**WHAT IS ASKED**
Print the data from the line containing "Where should I" through the line containing "Action: [516, 276]", copying each line without changes and leaving out the pictures.
** begin EXTRACTED RECORDS **
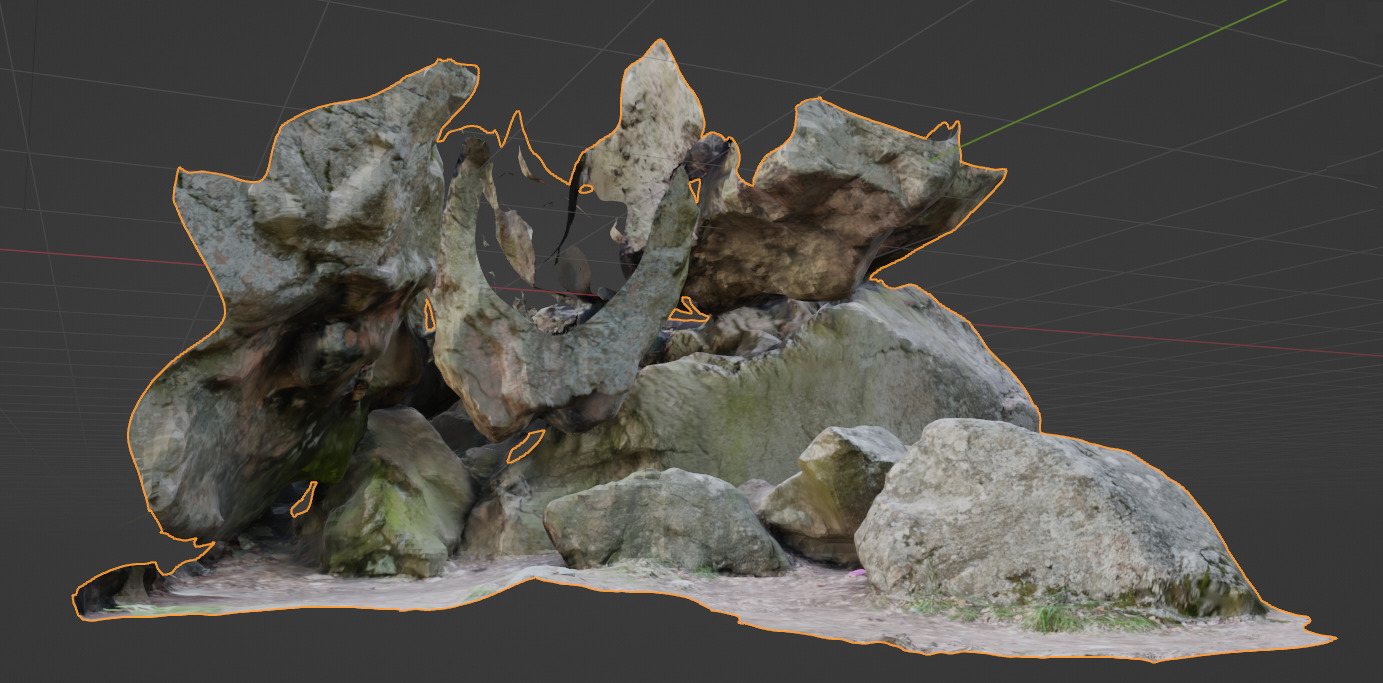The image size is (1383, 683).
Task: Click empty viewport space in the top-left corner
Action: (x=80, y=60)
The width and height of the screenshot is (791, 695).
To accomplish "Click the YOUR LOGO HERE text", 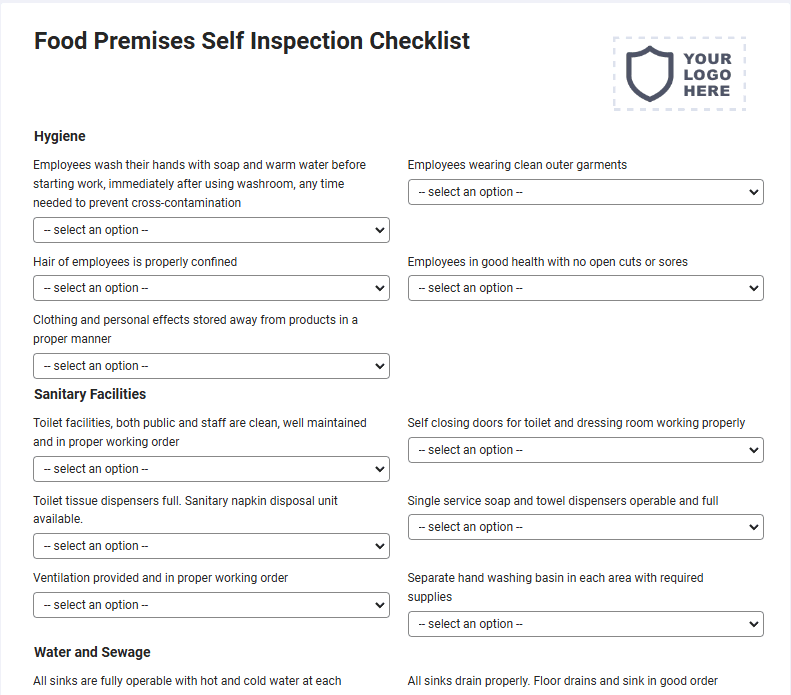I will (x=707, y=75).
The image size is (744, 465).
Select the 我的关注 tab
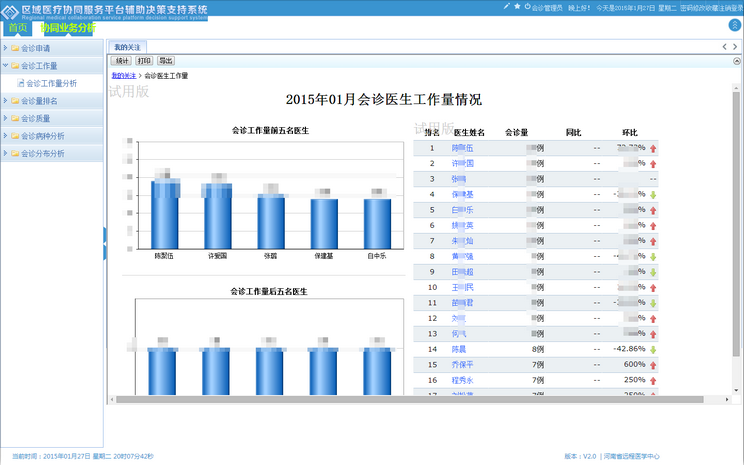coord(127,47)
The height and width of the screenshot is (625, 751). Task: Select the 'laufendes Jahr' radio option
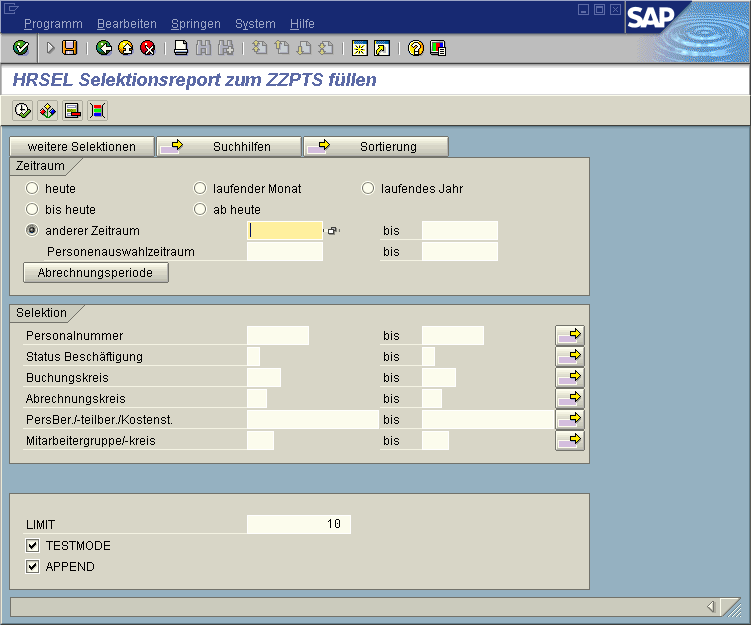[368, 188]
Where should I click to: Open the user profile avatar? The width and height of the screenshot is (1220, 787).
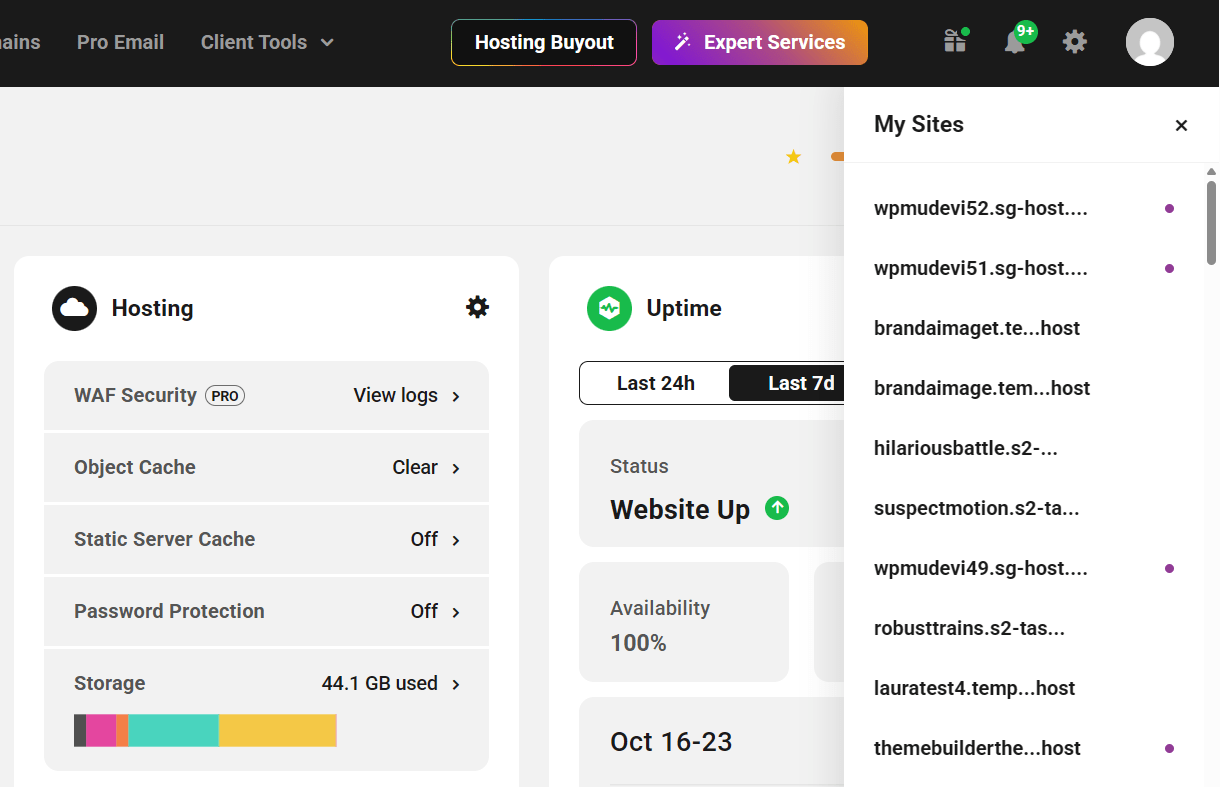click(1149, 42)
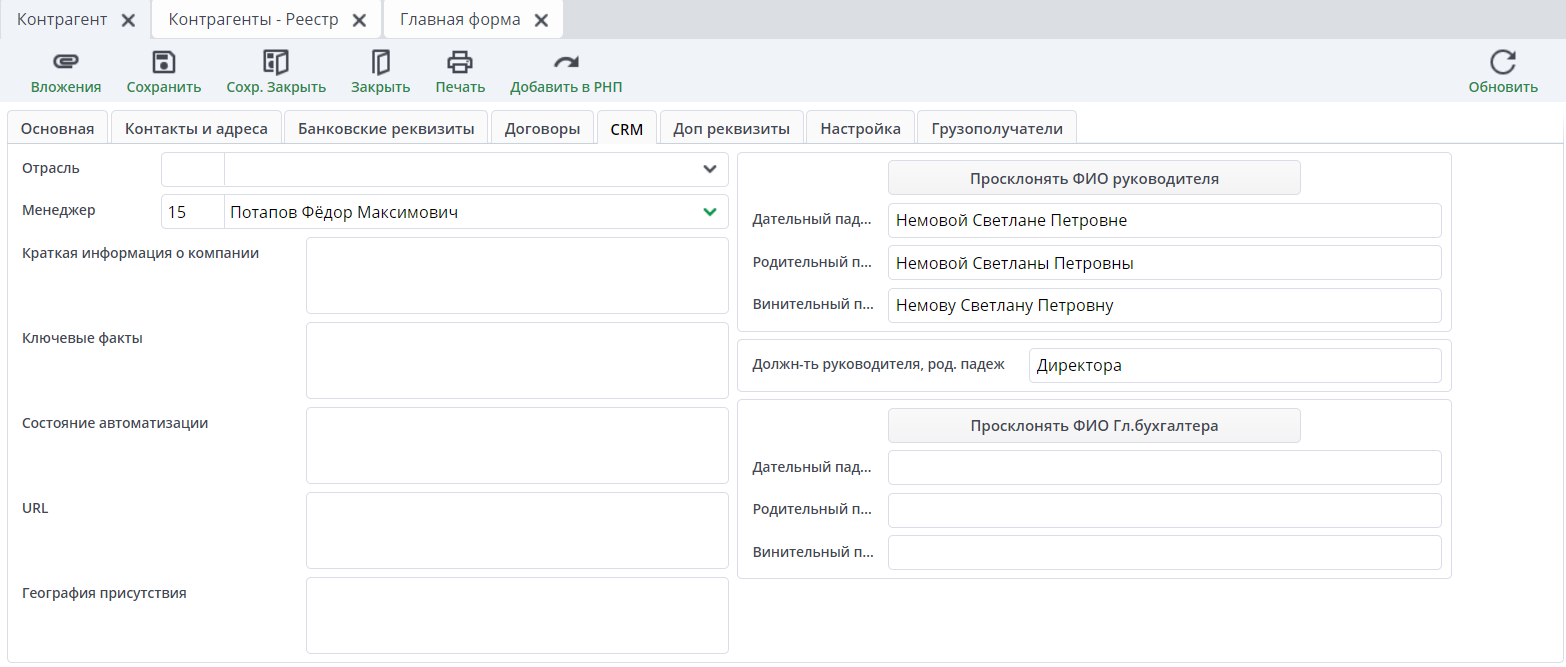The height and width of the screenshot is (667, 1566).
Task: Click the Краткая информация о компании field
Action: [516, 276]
** end EXTRACTED RECORDS **
** begin EXTRACTED RECORDS **
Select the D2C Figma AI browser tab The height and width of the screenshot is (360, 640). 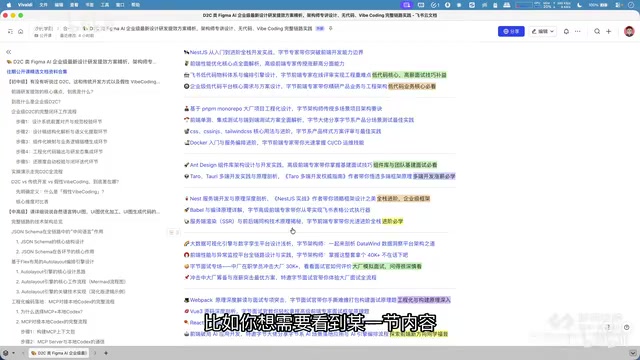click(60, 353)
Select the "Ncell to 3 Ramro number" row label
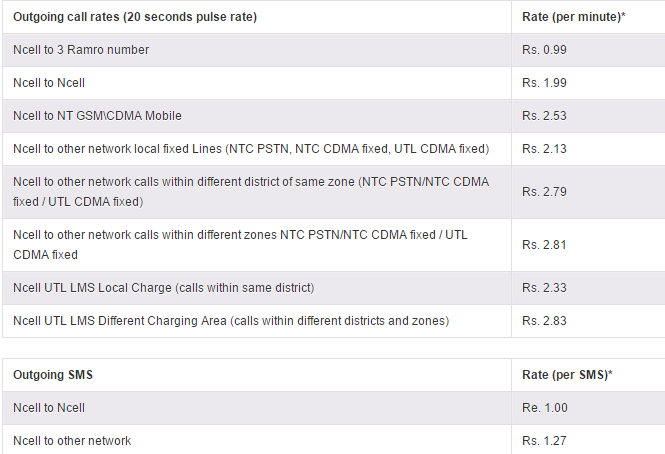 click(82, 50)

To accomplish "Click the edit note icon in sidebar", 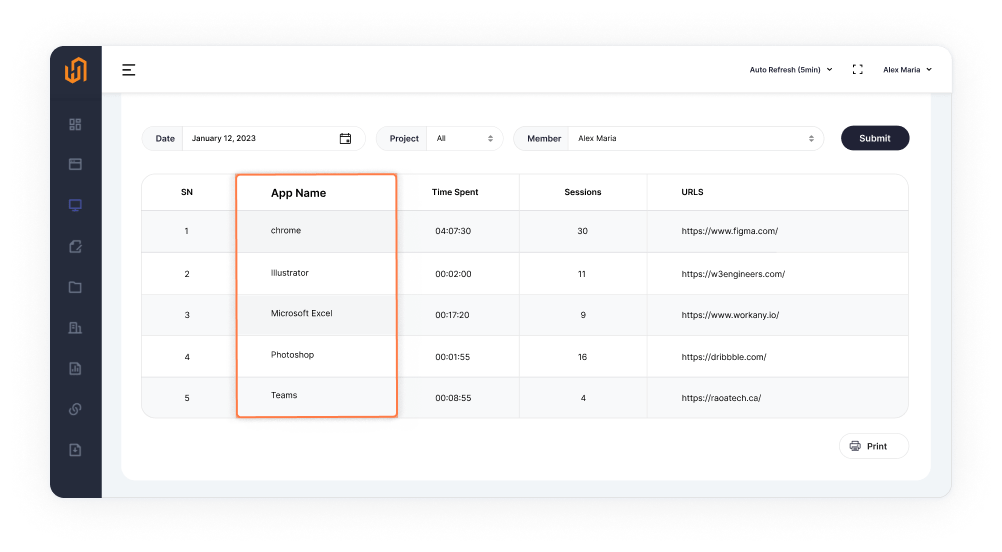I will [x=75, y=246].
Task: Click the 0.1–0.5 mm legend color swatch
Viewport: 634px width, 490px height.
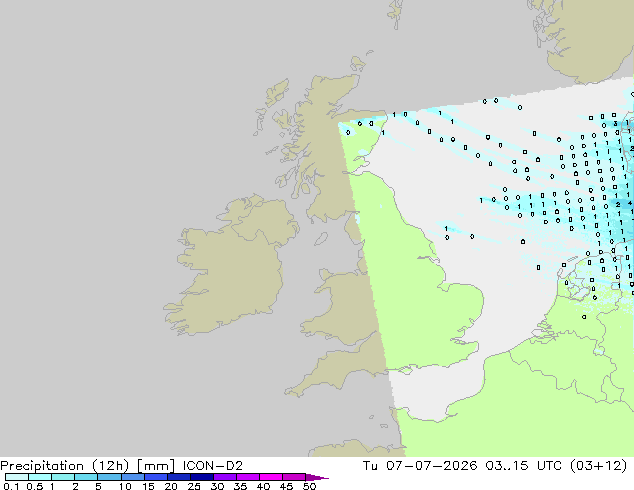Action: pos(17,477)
** end EXTRACTED RECORDS **
**ANSWER TO THE EXERCISE**
Where should I click to: Open the user profile avatar? The width and height of the screenshot is (1220, 787).
click(1149, 42)
The height and width of the screenshot is (667, 1566).
Task: Click the Краткая информация о компании field
Action: [516, 276]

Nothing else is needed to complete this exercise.